Escutou os murmurios por onde passava. Cruzou os braços em uma inútil tentativa de se esconder. Apertou o passo, abaixou a cabeça.
Risos ecoaram em sua mente.
Convenceu a si mesma de olhar para frente sem olhar para trás. O que será que estavam reparando? Seu cabelo que fugia a regra de ser liso, suasunhas descuidadas, seus braços roliços, suas espinhas, a roupa fora de moda, o corpo não malhado... havia tantas coisas que a intimidava no convívio social que acabou desistindo de fazer novas amizades e deixar-se cativar por alguém. Não teriam coragem de amá-la de qualquer forma.
Findou sua vida, transformou-se em adulta. Tudo aquilo que antes a deixava sã foi abandonado, como aquela última boneca deixada no canto de um quartinho qualquer, lembrada apenas por traças e outras pestes urbanas.

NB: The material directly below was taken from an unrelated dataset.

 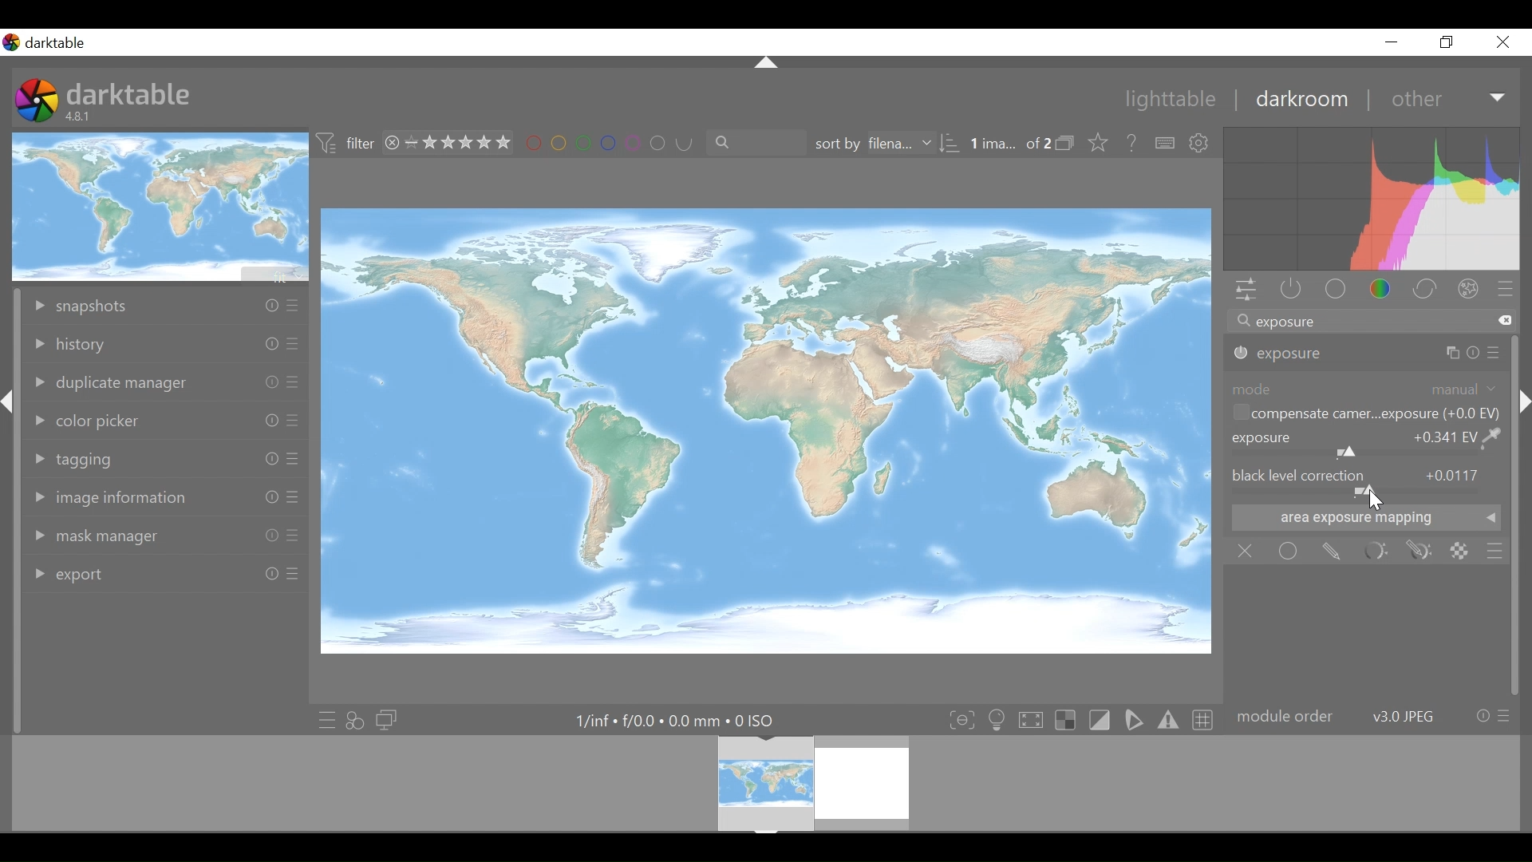 I want to click on Filter by image color label, so click(x=602, y=143).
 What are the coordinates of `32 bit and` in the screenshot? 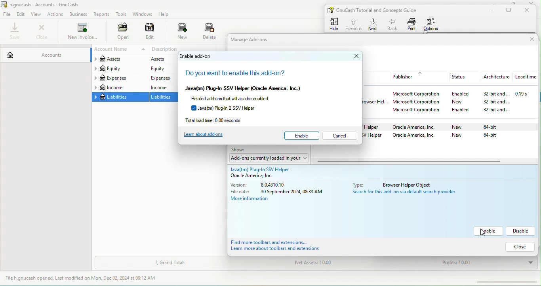 It's located at (497, 111).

Seu coração pulsava apenas a dor e o sofrimento de um cotidiano monótono.
TOC-TOC-TOC - fazia o seu salto na calçada. Tropeçou em uma pedra e foi o suficiente para começar a escutar novamente os risos maldosos. Seus olhos se encheram de lágrimas que instanâneamente embaçaram a sua visão. Atravessou a rua ávida para se libertar; não viu - ou talvez tivesse visto - o carro que vinha em sua direção.